好氧颗粒污泥工艺强化脱氮研究进展

Review on enhanced denitrification of aerobic granular sludge technology

好氧颗粒污泥是微生物通过自凝聚作用形成的一种特殊的生物聚集体,具有结构致密、沉降性能优异、抗冲击负荷能力强、多功能微生物分区定殖等特点,其在废水强化脱氮除磷与难降解有机物去除方面具有明显的技术优势.针对目前工业和养殖废水及城镇生活污水等碳氮比低、处理出水总氮达标压力大等突出问题,综述基于好氧颗粒污泥的全自养、同步硝化反硝化、短程硝化反硝化、短程硝化-厌氧氨氧化、异养硝化-好氧反硝化等强化脱氮工艺,介绍其脱氮机制及技术优势,阐明不同好氧颗粒污泥脱氮工艺的特点与颗粒污泥特性,同时总结各种工艺的启动条件及富集相应功能菌的好氧颗粒污泥的形成因素,评估不同工艺应用于实际废水生物处理的可行性.在此基础上进一步分析进水基质组成（不同碳氮比）、运行模式（连续曝气和间歇曝气）、运行条件（溶解氧浓度、温度和pH）等对好氧颗粒污泥工艺强化脱氮性能与稳定运行的影响.最后提出应进一步优化好氧颗粒污泥强化脱氮工艺的运行参数,解析好氧颗粒污泥微生物菌群功能,揭示好氧颗粒污泥形成与结构稳定的微生物学机理.

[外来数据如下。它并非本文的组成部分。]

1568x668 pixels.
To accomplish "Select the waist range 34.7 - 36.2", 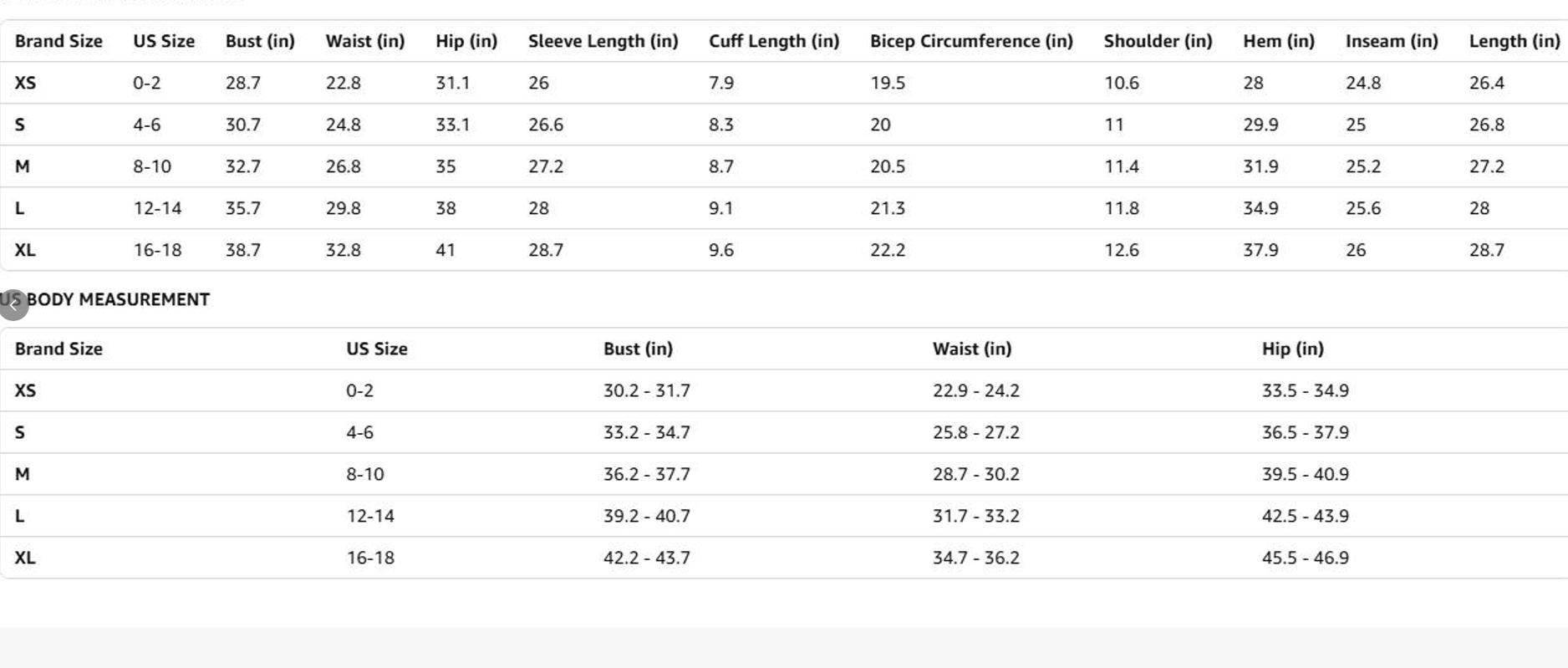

Aerobic granular sludge（AGS） is a kind of biological aggregate formed by microbial self-immobilization, with advantages of compact structure, excellent setting ability, strong resistance to influent loading rates, and diversity in microbial species. It also has other advantages, such as enhanced removal of nitrogen, phosphorus, and refractory organics. In view of（1） low mass concentration ratio between chemical oxygen demand（COD） and total nitrogen（TN） of industrial and aquaculture wastewater, and urban domestic wastewater and（2） strict standard for TN removal, the present review illustrates several denitrification processes in AGS, including completely autotrophic nitrification, simultaneous nitrification and denitrification, shortcut nitrification-denitrification, partial nitrification-anaerobic ammonia oxidation, and heterotrophic nitrification-aerobic denitrification. The nitrogen removal mechanism and technical advantages of AGS process have been expounded. In addition, the characteristics of denitrification processes based on AGS have also been presented. The start-up conditions of various processes and the formation factors of AGS enriched with corresponding functional bacteria have been summarized, and the feasibility of the application of different processes in biological treatment of wastewater has been evaluated. Furthermore, the inf luence factors, such as inf luent composition（different COD/TN ratio）, operational mode（continuous aeration and intermittent aeration）, and operating conditions（dissolved oxygen concentration, temperature, and pH） on enhanced nitrogen removal and stable operation of AGS process have been discussed, which provides guidance for optimization of nitrogen removal performance of AGS. We have also pointed the trend for further research, such as optimization of the operating parameters of AGS-enhanced nitrogen removal processes, analysis of microbial community function of AGS, microbiological mechanism of AGS formation, and structural stability.